6 of the Most Memorable Google Doodles

On Friday, 21 May 2010, on the 30th anniversary of the arcade game Pac-Man, Google unveiled worldwide their first interactive logo. Anyone who visited Google could play Pac-Man on the logo, which featured the letters of the word 'Google' on the Pac-Man maze. The logo also mimicked the sounds the original arcade game made. The "I'm Feeling Lucky" button was replaced with an "Insert Coin" button. Pressing this once enabled you to play the Pac-Man logo. Pressing it once more added a second player, Ms. Pac-Man, enabling 2 players to play at once, controlled using the W,A,S,D keys, instead of the arrows as used by Player 1. Pressing it for a third time performed an "I'm Feeling Lucky" search. It was then removed on Sunday, May 23, 2010, initially replacing Pac-Man with the normal logo. Later on that day, Google released a permanent Google Pac-Man site, due to the popular user demand for the playable logo.

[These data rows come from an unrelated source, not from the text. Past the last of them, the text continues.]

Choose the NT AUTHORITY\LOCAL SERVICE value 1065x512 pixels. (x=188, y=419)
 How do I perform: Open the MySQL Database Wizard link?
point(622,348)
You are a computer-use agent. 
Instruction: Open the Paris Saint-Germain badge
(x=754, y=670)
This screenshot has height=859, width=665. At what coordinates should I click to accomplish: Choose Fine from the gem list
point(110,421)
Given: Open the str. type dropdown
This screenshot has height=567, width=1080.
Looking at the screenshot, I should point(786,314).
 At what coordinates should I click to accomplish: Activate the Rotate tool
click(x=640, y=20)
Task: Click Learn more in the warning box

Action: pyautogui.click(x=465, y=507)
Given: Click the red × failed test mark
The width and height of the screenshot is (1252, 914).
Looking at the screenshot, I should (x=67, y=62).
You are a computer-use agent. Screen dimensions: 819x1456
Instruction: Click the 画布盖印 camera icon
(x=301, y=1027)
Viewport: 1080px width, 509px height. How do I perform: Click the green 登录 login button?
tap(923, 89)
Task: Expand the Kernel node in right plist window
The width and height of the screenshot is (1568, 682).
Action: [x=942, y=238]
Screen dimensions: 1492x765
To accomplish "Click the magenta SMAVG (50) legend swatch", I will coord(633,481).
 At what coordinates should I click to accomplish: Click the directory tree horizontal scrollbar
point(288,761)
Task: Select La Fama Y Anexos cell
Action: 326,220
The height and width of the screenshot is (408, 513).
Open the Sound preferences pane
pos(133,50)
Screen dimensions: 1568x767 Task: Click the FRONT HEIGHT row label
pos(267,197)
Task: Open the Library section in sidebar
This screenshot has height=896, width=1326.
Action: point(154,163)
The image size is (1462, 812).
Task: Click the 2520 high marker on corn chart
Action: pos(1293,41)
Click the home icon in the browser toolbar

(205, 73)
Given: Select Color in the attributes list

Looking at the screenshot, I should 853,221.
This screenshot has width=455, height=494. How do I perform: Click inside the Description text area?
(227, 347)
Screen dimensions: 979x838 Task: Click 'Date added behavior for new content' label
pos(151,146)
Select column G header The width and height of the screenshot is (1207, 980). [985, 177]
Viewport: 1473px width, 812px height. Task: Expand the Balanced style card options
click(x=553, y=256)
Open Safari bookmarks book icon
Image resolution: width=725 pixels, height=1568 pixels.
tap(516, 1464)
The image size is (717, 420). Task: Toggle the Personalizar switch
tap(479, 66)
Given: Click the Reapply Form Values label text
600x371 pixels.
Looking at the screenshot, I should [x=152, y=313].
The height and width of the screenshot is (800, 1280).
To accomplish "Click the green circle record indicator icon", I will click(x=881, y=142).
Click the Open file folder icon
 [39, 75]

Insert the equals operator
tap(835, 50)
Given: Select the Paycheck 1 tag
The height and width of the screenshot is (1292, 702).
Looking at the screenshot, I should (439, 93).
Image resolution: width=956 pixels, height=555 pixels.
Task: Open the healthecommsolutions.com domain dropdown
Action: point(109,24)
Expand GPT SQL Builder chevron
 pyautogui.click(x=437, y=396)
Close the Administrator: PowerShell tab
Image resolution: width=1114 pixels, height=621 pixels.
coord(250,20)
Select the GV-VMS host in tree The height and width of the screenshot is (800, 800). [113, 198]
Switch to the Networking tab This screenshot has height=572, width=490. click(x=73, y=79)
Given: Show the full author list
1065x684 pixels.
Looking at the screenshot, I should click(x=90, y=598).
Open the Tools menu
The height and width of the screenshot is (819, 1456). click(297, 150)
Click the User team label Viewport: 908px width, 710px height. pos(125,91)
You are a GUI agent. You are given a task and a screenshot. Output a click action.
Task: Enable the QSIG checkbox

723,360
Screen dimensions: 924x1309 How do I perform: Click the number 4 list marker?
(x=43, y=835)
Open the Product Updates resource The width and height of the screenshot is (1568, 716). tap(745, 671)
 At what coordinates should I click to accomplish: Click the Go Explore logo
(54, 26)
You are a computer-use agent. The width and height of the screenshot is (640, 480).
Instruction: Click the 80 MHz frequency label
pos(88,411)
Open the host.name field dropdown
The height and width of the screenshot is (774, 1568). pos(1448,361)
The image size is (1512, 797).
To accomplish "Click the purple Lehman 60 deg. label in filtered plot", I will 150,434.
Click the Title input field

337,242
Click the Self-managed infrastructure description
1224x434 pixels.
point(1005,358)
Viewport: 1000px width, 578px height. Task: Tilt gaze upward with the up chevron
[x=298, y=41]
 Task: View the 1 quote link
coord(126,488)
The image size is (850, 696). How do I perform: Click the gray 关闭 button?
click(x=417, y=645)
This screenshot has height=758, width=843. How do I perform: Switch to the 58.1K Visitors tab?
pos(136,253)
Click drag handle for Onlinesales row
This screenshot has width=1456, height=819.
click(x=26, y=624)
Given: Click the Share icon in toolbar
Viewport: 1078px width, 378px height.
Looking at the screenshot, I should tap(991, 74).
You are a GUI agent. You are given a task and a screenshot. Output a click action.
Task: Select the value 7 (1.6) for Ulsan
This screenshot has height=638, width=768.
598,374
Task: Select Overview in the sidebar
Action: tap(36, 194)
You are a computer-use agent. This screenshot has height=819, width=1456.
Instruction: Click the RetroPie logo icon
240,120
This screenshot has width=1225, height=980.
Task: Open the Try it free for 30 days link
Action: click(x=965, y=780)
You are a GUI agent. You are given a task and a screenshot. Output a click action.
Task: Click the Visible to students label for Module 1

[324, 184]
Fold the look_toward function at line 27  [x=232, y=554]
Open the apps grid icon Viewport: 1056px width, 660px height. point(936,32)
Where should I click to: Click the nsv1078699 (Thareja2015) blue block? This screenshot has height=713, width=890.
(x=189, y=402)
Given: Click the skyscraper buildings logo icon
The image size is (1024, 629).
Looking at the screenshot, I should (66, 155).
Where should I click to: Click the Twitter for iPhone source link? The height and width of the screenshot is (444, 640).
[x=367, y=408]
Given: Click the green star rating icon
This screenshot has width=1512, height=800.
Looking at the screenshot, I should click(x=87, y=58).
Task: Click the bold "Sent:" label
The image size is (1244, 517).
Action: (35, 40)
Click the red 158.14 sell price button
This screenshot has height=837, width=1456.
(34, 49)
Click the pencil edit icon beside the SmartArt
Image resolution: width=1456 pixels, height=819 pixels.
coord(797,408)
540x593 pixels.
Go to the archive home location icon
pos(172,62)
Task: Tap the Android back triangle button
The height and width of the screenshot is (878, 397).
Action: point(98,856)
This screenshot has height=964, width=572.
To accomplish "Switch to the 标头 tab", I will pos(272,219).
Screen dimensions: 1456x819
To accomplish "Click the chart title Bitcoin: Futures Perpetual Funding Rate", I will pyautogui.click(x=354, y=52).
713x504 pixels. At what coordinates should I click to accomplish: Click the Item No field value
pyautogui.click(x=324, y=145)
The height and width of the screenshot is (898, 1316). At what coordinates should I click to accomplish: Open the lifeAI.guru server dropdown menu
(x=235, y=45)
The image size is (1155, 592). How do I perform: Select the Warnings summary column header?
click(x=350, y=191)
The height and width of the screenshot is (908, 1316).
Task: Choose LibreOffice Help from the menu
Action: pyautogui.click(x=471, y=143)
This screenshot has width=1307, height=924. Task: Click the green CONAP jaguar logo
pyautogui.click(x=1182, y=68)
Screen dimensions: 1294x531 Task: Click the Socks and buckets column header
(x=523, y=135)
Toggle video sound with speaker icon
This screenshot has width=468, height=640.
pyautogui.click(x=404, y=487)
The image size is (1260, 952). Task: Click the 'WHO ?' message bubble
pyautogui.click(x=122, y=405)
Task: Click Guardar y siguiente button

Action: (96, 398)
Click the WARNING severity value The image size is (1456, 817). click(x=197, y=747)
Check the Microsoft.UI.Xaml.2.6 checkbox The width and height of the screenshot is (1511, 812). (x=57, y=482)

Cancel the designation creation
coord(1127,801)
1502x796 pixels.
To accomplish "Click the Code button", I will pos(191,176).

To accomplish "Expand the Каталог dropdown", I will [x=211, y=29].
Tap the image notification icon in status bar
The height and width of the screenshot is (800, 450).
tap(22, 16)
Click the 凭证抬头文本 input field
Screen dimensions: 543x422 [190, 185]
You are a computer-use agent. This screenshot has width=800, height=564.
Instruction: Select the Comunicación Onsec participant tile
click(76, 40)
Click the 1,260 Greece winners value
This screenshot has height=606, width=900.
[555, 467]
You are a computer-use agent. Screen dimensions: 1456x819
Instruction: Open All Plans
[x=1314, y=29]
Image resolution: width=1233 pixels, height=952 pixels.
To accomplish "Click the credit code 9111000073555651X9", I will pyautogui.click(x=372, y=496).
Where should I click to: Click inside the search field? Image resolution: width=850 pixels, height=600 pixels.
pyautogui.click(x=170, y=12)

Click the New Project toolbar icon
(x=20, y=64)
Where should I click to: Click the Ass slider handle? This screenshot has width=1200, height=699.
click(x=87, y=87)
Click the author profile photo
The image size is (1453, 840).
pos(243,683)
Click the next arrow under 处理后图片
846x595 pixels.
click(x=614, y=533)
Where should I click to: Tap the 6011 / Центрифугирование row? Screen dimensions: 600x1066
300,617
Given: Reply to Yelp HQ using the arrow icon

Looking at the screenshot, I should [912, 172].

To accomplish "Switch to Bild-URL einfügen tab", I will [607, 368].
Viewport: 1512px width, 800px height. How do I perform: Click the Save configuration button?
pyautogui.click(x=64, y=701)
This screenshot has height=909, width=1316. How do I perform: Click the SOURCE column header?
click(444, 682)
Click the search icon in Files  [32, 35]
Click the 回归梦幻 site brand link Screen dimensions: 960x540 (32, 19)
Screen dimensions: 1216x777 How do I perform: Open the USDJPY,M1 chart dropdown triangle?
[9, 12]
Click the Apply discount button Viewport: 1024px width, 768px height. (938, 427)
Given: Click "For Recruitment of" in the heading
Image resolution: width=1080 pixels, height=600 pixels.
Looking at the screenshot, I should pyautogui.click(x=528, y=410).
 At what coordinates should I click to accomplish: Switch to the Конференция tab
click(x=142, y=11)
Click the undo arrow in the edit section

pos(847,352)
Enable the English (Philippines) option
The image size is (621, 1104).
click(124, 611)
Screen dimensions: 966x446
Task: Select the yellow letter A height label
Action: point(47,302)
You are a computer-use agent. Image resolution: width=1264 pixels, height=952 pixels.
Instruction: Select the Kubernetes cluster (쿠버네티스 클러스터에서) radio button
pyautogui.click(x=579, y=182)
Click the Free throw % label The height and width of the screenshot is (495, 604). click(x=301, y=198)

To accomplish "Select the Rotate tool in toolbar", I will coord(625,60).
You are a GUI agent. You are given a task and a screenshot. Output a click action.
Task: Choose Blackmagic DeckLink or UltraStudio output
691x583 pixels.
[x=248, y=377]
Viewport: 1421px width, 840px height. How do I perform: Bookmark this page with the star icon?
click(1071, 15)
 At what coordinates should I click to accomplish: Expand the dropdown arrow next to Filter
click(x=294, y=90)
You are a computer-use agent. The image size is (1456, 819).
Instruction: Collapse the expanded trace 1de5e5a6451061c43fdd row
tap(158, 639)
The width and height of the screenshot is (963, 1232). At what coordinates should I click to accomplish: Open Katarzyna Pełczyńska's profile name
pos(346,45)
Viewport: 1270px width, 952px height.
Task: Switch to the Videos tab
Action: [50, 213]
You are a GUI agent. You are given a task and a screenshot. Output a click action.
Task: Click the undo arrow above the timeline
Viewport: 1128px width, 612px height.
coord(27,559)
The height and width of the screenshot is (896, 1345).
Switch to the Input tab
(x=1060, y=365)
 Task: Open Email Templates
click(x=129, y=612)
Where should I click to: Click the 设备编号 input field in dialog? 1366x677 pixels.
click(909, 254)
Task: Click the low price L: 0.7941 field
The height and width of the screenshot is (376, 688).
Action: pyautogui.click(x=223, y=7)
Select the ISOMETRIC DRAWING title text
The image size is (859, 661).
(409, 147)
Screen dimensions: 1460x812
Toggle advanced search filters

Google's August 29th logo celebrated Michael Jackson's birthday a couple of months after his death. The two Os in Google were replaced with two feet, en pointe, wearing patent leather shoes and shiny white socks below slightly-too-short trousers.

In 2009, Google marked the 40th anniversary of Sesame Street with a new 'doodle' featuring the programme's Cookie Monster. Users of Google in the UK, France and Canada were greeted with the hungry blue character's familiar 'googly eyes' in honour of the programme's four decades on air.

This doodle that appeared online in Sept 2010 was meant to celebrate the 50th anniversary of the Flintstones.

On Friday, October 8, 2010, to mark what would have been the day before the 70th birthday of John Lennon, a 32-second "Video doodle" appeared on the google homepage. The "E" of google was shaped like a play button. The video was a simple animation that was accompanied by Lennon's song "Imagine."

On March 2010, the Pi Day, 3.14 was celebrated by math nerds and Google, worldwide. Having been conspicuously missing from Google's ever-growing repertoire of special-event doodles for years, Google finally relented and unleashed its inner nerd, not that it tried to hide it too hard in the past. And, perhaps to make up for all the years it skipped, Google went all out this time and showed off six common uses of the famous number. The Pi Day Google logo starts off with the formula everyone knows (?) for the area of a circle A = πr2, but goes on with some more advanced stuff. The two 'os' in Google are used to represent the sin(x) function over a 2π period.